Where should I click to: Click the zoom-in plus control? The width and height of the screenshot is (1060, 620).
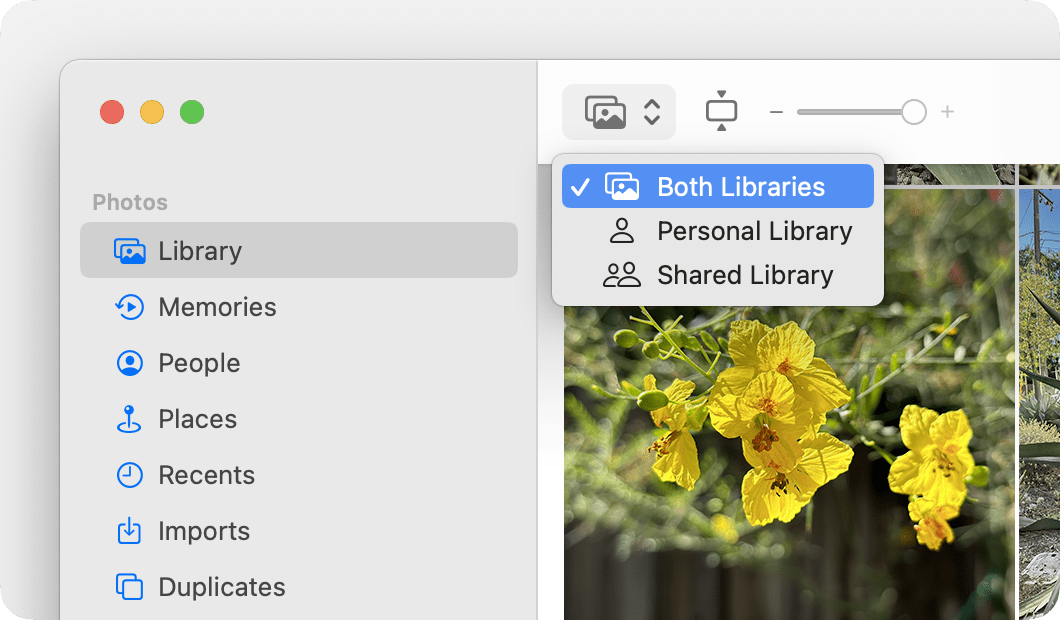(946, 112)
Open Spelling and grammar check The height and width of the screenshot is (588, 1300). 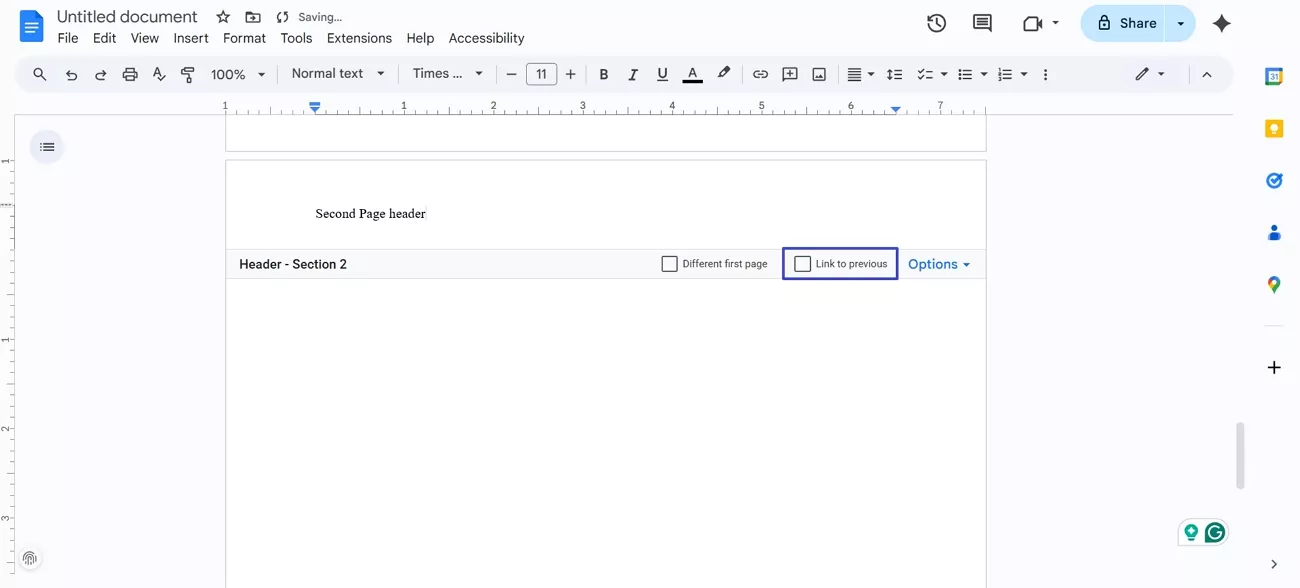coord(159,73)
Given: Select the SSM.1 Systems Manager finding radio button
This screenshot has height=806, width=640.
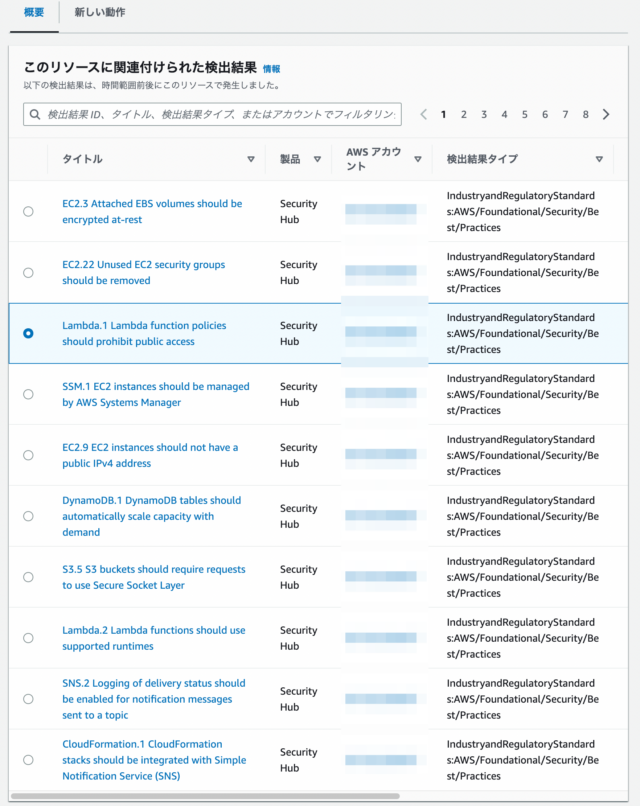Looking at the screenshot, I should tap(28, 394).

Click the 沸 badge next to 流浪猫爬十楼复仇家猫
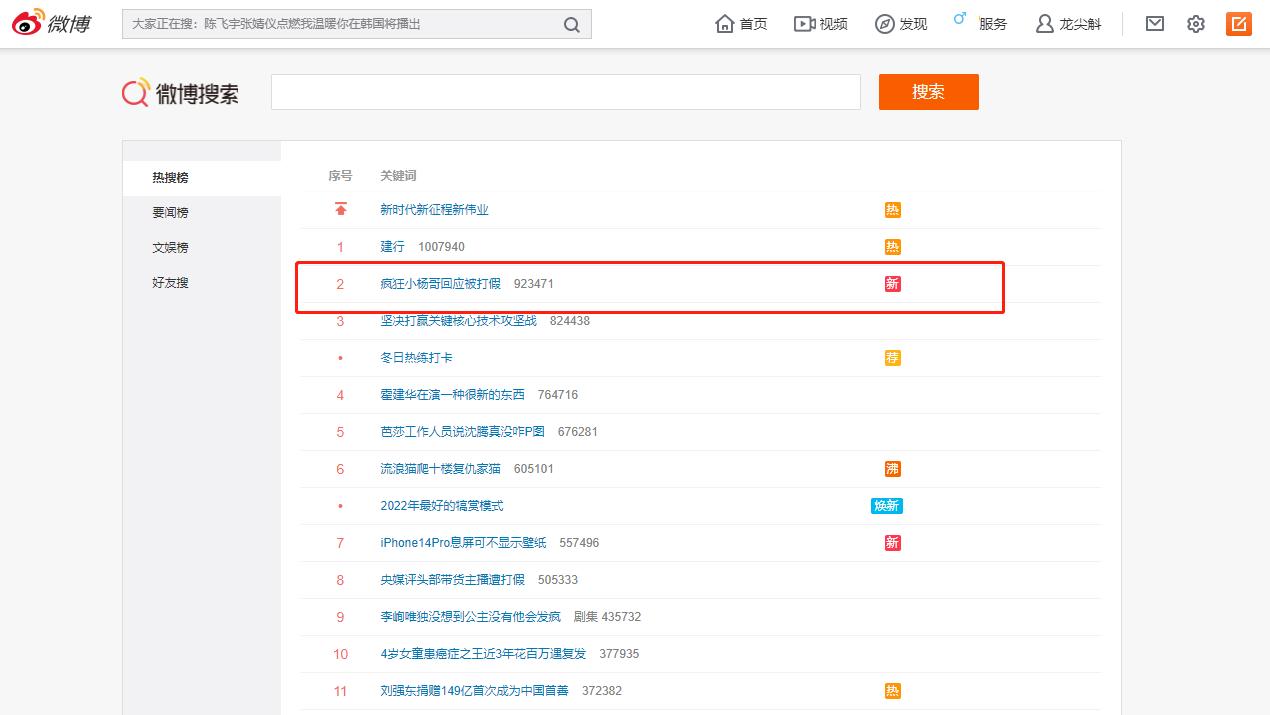tap(893, 468)
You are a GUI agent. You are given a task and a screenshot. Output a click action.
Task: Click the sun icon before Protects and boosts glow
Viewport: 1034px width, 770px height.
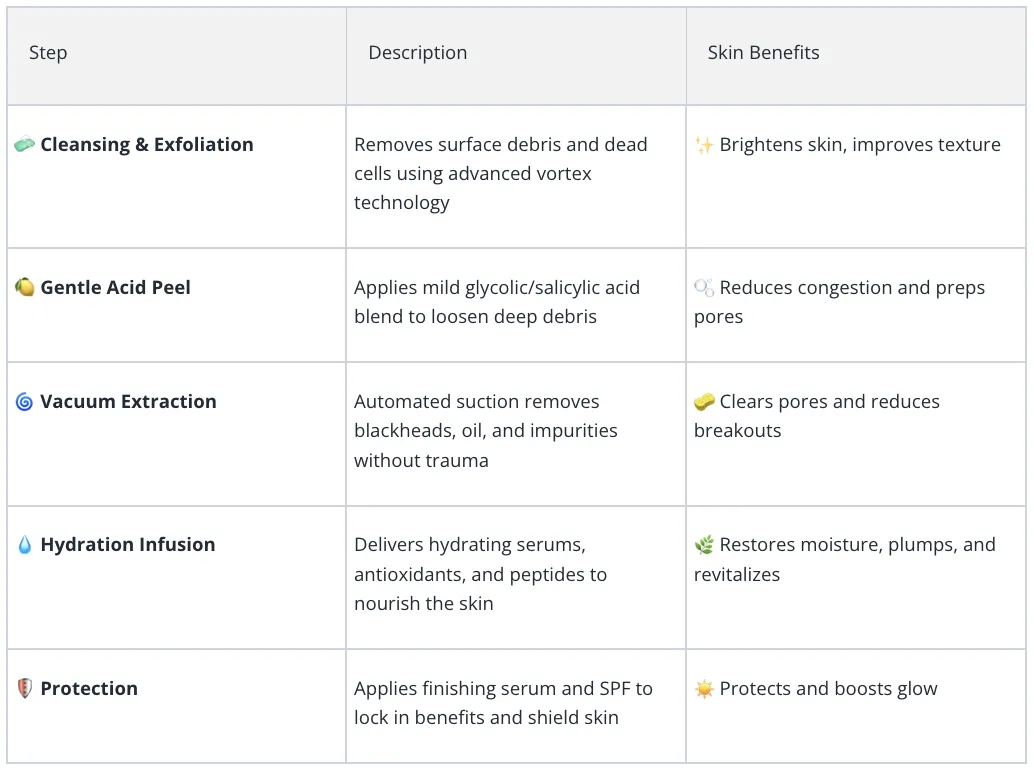click(704, 688)
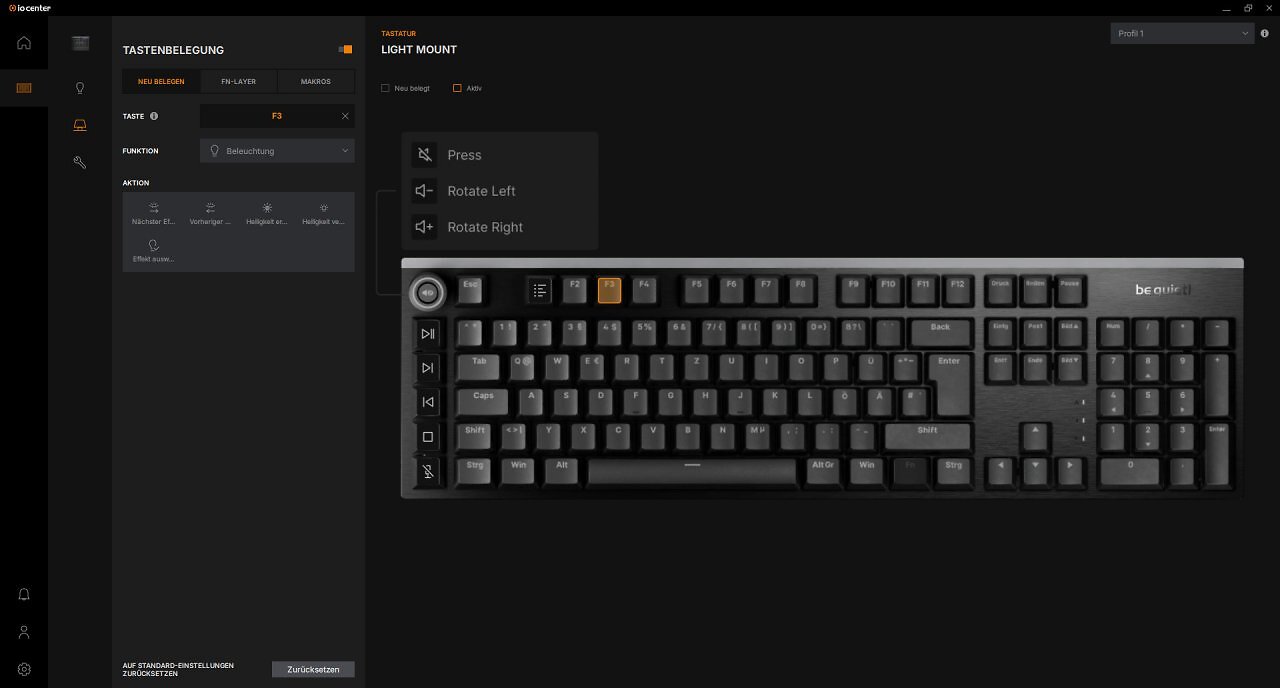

(REQUIREMENT): Using the listing above, write out exactly the lines from the one that holds "Given: Select the" through the last line, both included, and omit pictures.

(TASK RESULT):
Given: Select the SSM.1 Systems Manager finding radio button
This screenshot has height=806, width=640.
Looking at the screenshot, I should tap(28, 394).

Click the 沸 badge next to 流浪猫爬十楼复仇家猫
tap(893, 468)
You are a GUI agent. You are given a task and a screenshot. Output a click action.
Task: Click the sun icon before Protects and boosts glow
Viewport: 1034px width, 770px height.
click(704, 688)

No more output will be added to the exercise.